大森均の釣れ釣れ草 面白いコラムに 連載スタートに際して

 この「釣れ釣れ草」を本紙系列の大阪日日新聞で1150回連載しました。このたび、日本海新聞で新しい情報を取り入れたり、過去の反響のあったものをリライトしたりしながら続けよ、とのご指示を得ました。同一媒体で1150回はギネスか? と調べてみると、上には上がありました。それも日本人。林真理子さんの週刊文春でのコラムで1655回のギネス認定が既にされているらしい。とにかく釣りの好き嫌いを問わず、読者に「面白いコラムが増えた」と感じてもらえるものを目指して頑張りますのでよろしくお願いします。

文人釣り師の才

 他の媒体で幸田露伴や福田蘭童などの文人釣り師のことを書いた記憶がある。スポーツ選手や実業家、政治家などの釣り好きの名を瞬時に思い出すことは難しいが、文壇に釣り好きが多いと感じるのはなぜだろう。
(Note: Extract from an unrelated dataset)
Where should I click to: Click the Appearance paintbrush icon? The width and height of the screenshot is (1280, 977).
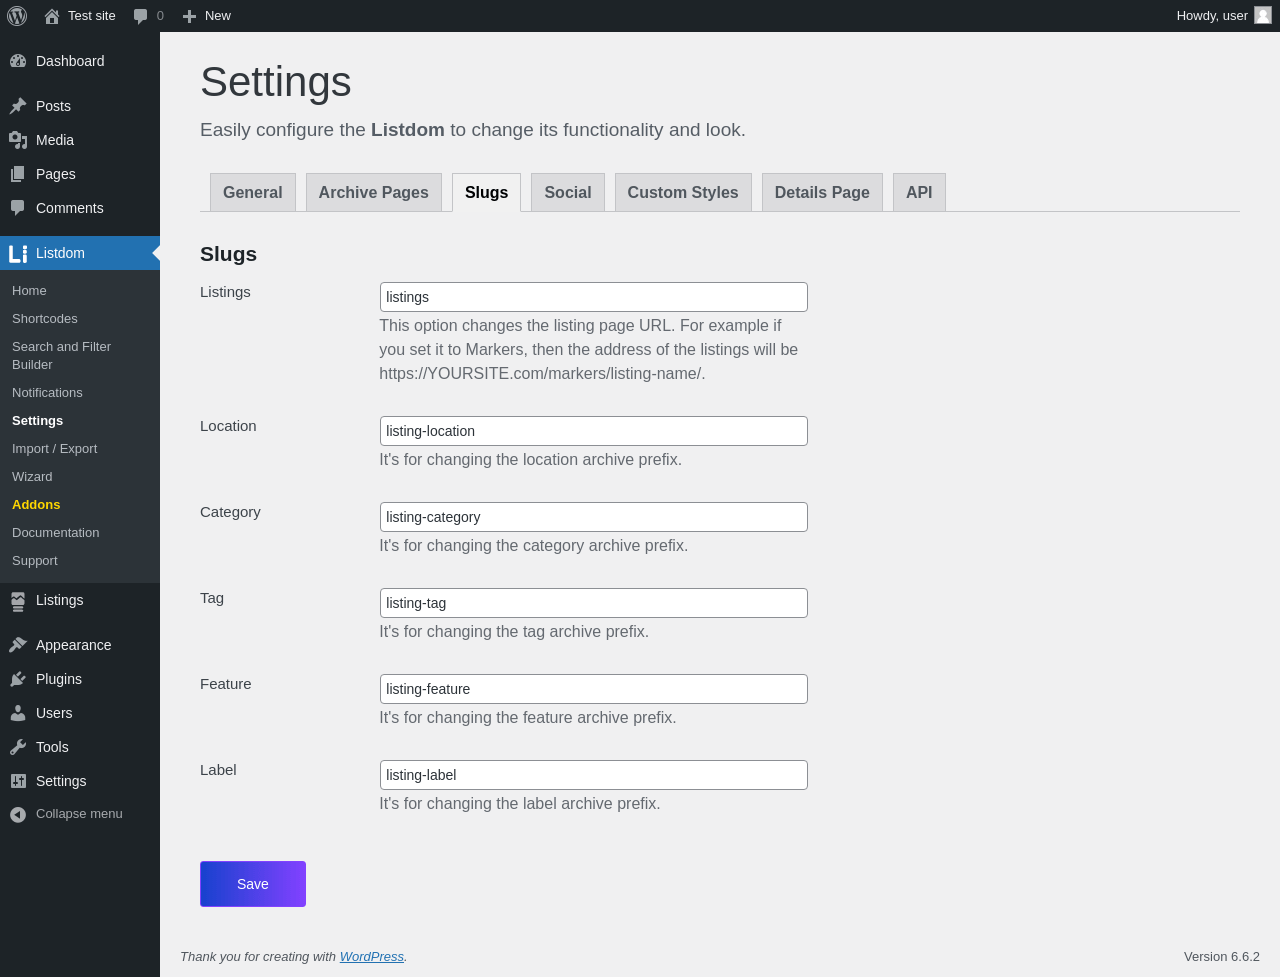tap(18, 645)
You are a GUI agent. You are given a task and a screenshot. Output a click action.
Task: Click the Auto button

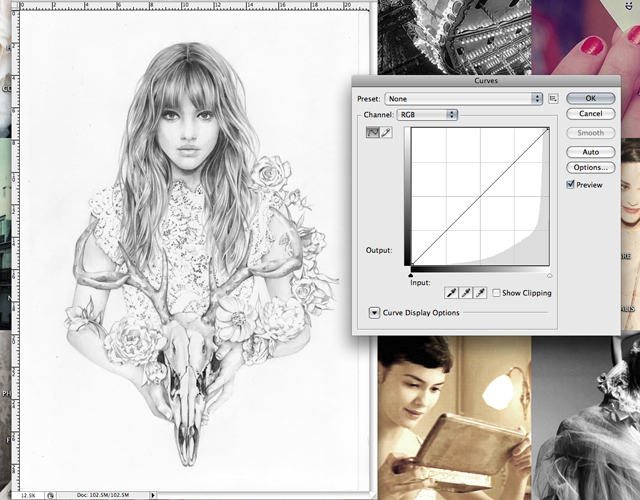tap(590, 152)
 文壇に釣り好きが特に多いのか、といえばそれは疑わしい。開高健は釣りに行く前にはヘアトニックを頭に振りかけていく、と随筆に書いた。しかしこれがボーズ(釣果なし)にならないために育毛剤の意味での縁起担ぎだった、ということにしばらく気がつかないような文章構成にして、後に読者をニヤッとさせる。昔から釣り名人は書き下手ばかりと言われているが、対してなんでもない釣行の様子を面白おかしく読ませる文人釣り師の才能に、釣り好きが多いと、その存在を過大に感じたからに違いない。

 山本周五郎などは、その小説の中においても失意の境遇にある登場人物を慰めるために、彼らにしばしば「釣り」という時間を与えている。普通であれば、偶然の出会いの場を酒場や職場に求めるものを、釣り場の情景を巧みにとらえて流れに同化させる技巧は、文人釣り師ならではのものだ。とにかく、この「釣れ釣れ草」も露伴や周五郎ようには望むべくもないが、単なる釣行記やコラムにとどまらず、釣りの哲理にまで踏み込むような他紙にはない釣り欄を目指し、日本海新聞の「釣れ釣れ草」のスタートとしたい。